---------- Available data

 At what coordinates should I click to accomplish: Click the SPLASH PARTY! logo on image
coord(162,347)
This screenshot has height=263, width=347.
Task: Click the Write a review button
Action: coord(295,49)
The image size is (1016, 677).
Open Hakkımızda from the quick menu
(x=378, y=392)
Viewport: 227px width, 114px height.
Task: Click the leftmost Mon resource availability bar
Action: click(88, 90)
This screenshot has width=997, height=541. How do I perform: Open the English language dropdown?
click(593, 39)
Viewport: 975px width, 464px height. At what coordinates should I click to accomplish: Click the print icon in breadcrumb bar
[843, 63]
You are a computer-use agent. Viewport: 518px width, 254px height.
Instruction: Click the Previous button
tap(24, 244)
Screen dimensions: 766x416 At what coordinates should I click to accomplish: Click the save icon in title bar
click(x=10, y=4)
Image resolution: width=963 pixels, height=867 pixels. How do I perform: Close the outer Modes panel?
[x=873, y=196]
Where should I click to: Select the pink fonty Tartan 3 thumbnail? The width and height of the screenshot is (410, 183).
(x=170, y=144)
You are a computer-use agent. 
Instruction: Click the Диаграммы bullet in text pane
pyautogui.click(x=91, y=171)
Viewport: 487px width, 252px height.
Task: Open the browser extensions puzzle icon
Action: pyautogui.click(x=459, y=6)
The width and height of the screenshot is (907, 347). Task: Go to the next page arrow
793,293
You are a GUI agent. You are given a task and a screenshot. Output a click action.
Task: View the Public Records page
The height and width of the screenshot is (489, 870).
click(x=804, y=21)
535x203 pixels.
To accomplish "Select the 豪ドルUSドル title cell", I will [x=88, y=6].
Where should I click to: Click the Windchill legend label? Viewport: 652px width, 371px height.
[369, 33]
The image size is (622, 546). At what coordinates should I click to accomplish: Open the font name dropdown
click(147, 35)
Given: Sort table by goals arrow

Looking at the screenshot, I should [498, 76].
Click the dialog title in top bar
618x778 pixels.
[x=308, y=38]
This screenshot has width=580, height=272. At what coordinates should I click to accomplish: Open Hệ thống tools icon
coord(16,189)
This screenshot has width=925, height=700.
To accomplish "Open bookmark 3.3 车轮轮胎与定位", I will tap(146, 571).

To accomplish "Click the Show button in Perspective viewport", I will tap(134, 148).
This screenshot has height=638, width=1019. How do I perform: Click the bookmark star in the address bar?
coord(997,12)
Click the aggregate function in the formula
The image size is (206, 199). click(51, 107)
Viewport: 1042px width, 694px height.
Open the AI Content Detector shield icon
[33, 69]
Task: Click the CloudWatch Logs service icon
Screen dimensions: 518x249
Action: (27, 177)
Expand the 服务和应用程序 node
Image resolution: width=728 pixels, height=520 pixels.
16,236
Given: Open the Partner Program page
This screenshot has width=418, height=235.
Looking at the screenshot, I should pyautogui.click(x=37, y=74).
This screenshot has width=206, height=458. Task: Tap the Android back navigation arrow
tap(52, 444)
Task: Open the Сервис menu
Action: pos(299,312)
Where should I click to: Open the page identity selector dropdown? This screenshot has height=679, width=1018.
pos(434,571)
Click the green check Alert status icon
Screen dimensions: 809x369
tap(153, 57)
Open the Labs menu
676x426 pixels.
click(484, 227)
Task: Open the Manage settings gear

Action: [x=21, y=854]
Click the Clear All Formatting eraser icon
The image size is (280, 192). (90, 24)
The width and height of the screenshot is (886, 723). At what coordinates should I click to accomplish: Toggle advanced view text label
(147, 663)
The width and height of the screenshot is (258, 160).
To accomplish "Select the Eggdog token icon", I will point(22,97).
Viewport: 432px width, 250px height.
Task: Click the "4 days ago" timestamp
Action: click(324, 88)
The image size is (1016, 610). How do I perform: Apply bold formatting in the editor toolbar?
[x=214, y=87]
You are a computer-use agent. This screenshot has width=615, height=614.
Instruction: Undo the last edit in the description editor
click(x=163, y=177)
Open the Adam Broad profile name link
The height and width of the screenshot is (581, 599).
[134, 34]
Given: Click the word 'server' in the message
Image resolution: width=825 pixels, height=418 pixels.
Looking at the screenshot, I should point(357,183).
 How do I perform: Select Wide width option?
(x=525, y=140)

--------------------

What the task requires: Scan the material above for the string "computer" and return the lines that hold it.

Solution:
You are a computer-use agent. Viewport: 518px width, 254px height.
You are a computer-use agent. 
You are a computer-use agent. This screenshot has width=615, height=614.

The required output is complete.